Residents of the new tent camp on #Lesbos can enter and exit the premises between 8am and 8pm. There is a rotational card system in place where up to 1000 people can be outside at the same time throughout the 12 hour period. pic.twitter.com/VQ64QuxIm3
— Daphne Tolis (@daphnetoli) September 30, 2020
Il governo greco guidato dal conservatore Kyriakos Mītsotakīs ha sostenuto che si tratta di una sistemazione temporanea in attesa della realizzazione di nuovo campo. Ma il quotidiano locale di Lesbo Sto Nisi, in base a documenti ottenuti, ha scritto che quello sarà comunque il luogo dove sorgerà la nuova struttura permanente di accoglienza. Il ministro per le Migrazioni, Notis Mitarakis, ha inoltre annunciato la chiusura nei prossimi tre mesi di due strutture minori attive da tempo sull’isola, una delle quali chiamata PIKPA e autogestita da volontari. Quest’ultima era attiva dal 2012 e nel tempo ha offerto rifugio a decine di migliaia di persone comprese famiglie, disabili e donne incinte. Medici senza frontiere si è attivata, insieme ad altre organizzazioni locali di solidarietà, per chiedere che questa realtà, ritenuta un modello positivo di aiuto e accoglienza, non chiuda.
For years #Pikpa has been one of the few places where refugees, and among them many of our vulnerable patients, could find some dignity in #Lesbos. Now they risk to be evicted. Today more than ever, what they do and what they represent needs to continue. #savepikpa #savedignity https://t.co/ypdkGkmFMM
— MSF Sea (@MSF_Sea) September 29, 2020
A inizio settimana, oltre 700 persone – in particolare soggetti vulnerabili, tra cui donne sole o incinte, disabili e anziani – sono state trasferite dall’isola Lesbo verso la Grecia continentale. Altre 500-600 persone saranno trasferite lunedì prossimo. Obiettivo del governo è alleggerire la presenza di richiedenti asilo e migranti sull’isola di Lesbo (attualmente sono ufficialmente presenti oltre 10mila persone).

DA FARE
A) Trascrivi dal testo su Lesbo il passo che comincia con "For years #Pikpa" e termina con "oltre 10mila persone).".
B) Elenca tutti gli hashtag distinti che compaiono nel testo su Lesbo, riportando ciascuno una sola volta.

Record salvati
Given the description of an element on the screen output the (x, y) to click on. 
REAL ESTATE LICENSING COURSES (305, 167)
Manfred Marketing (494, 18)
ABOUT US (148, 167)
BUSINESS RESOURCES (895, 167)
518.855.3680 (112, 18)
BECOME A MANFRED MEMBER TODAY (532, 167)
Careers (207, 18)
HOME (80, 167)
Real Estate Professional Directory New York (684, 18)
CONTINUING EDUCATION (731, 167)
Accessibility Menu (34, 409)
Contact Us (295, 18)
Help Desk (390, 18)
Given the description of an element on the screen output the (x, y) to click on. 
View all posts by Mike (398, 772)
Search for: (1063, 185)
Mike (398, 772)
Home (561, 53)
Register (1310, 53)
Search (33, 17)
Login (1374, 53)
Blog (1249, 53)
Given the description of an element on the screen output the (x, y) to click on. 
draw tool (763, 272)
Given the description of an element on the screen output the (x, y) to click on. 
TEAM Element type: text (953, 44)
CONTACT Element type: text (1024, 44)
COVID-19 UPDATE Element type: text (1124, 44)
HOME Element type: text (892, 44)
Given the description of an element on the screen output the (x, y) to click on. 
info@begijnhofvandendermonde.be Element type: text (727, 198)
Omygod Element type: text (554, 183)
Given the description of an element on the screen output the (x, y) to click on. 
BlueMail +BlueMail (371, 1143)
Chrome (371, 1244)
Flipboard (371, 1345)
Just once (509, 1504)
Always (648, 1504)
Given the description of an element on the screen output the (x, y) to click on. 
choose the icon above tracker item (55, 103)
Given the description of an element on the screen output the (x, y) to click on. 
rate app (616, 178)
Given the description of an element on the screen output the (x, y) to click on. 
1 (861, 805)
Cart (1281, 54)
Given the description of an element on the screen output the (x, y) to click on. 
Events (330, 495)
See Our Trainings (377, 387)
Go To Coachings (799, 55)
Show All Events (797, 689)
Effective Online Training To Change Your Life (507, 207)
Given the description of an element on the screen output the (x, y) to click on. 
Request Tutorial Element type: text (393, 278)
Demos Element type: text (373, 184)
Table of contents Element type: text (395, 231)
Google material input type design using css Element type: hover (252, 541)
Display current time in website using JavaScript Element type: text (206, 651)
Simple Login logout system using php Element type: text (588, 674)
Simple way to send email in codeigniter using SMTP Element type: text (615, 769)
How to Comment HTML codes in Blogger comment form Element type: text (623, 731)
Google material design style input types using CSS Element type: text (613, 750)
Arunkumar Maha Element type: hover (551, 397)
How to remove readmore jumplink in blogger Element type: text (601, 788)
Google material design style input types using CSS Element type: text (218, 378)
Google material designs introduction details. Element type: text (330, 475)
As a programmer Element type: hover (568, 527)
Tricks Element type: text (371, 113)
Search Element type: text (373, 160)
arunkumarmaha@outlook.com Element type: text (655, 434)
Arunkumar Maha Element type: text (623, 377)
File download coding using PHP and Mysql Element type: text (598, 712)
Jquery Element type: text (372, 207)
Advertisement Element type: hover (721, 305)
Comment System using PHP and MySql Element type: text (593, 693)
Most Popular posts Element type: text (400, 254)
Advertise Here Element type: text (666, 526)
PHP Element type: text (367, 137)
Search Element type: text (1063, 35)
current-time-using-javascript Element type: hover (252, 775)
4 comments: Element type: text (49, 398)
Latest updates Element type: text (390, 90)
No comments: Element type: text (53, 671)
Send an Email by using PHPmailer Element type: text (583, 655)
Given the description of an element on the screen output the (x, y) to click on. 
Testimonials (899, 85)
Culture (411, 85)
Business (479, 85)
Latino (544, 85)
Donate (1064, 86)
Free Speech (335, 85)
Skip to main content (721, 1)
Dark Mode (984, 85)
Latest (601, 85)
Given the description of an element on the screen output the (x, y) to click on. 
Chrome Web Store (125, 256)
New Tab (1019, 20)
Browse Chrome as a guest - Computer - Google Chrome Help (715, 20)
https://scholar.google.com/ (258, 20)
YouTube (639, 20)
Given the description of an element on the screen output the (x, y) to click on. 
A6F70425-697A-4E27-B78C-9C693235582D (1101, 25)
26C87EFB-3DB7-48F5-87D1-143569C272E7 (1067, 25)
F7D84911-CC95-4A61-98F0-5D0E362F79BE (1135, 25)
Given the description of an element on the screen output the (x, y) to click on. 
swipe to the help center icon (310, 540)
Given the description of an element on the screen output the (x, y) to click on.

SOLUZIONI
A)
For years #Pikpa has been one of the few places where refugees, and among them many of our vulnerable patients, could find some dignity in #Lesbos. Now they risk to be evicted. Today more than ever, what they do and what they represent needs to continue. #savepikpa #savedignity https://t.co/ypdkGkmFMM
— MSF Sea (@MSF_Sea) September 29, 2020
A inizio settimana, oltre 700 persone – in particolare soggetti vulnerabili, tra cui donne sole o incinte, disabili e anziani – sono state trasferite dall’isola Lesbo verso la Grecia continentale. Altre 500-600 persone saranno trasferite lunedì prossimo. Obiettivo del governo è alleggerire la presenza di richiedenti asilo e migranti sull’isola di Lesbo (attualmente sono ufficialmente presenti oltre 10mila persone).

B) #Lesbos, #Pikpa, #savepikpa, #savedignity